*Written problem*.
Starting at the line containing "Click the chevron beside Functions" and ending with the last row, rewrite those lines with "chevron" swapped for "arrow" and nothing else altered.

*Records shown*.

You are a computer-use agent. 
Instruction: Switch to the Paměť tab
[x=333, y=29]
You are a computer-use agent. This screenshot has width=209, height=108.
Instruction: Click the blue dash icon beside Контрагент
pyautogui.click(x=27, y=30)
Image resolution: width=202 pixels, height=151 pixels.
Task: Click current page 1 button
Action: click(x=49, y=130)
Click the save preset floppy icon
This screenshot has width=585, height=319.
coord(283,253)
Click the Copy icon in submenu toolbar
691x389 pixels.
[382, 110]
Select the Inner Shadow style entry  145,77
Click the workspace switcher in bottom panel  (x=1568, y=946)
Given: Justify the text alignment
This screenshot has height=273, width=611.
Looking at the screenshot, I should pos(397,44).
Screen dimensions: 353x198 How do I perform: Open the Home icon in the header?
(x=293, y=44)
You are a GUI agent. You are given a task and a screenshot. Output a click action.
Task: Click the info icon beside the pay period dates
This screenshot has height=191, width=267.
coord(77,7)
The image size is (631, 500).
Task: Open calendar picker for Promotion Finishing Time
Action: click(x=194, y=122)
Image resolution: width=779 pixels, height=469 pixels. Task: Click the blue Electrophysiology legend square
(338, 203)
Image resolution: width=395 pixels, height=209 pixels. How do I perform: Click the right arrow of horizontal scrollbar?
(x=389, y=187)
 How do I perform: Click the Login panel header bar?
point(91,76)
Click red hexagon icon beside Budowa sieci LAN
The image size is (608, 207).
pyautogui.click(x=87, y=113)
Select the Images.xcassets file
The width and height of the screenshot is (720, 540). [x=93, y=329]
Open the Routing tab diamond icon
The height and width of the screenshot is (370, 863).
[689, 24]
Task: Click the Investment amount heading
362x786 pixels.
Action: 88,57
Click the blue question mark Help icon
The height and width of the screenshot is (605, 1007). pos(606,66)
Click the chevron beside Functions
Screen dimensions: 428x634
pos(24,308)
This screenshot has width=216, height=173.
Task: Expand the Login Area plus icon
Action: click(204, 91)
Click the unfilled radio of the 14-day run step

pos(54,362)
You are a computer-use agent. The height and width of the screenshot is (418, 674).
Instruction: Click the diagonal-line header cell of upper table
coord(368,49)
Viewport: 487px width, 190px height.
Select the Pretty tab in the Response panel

*Finished task*.
Click the arrow beside Functions
Screen dimensions: 428x634
pos(24,308)
This screenshot has width=216, height=173.
Task: Expand the Login Area plus icon
Action: click(204, 91)
Click the unfilled radio of the 14-day run step

pos(54,362)
You are a computer-use agent. The height and width of the screenshot is (418, 674).
Instruction: Click the diagonal-line header cell of upper table
coord(368,49)
Viewport: 487px width, 190px height.
Select the Pretty tab in the Response panel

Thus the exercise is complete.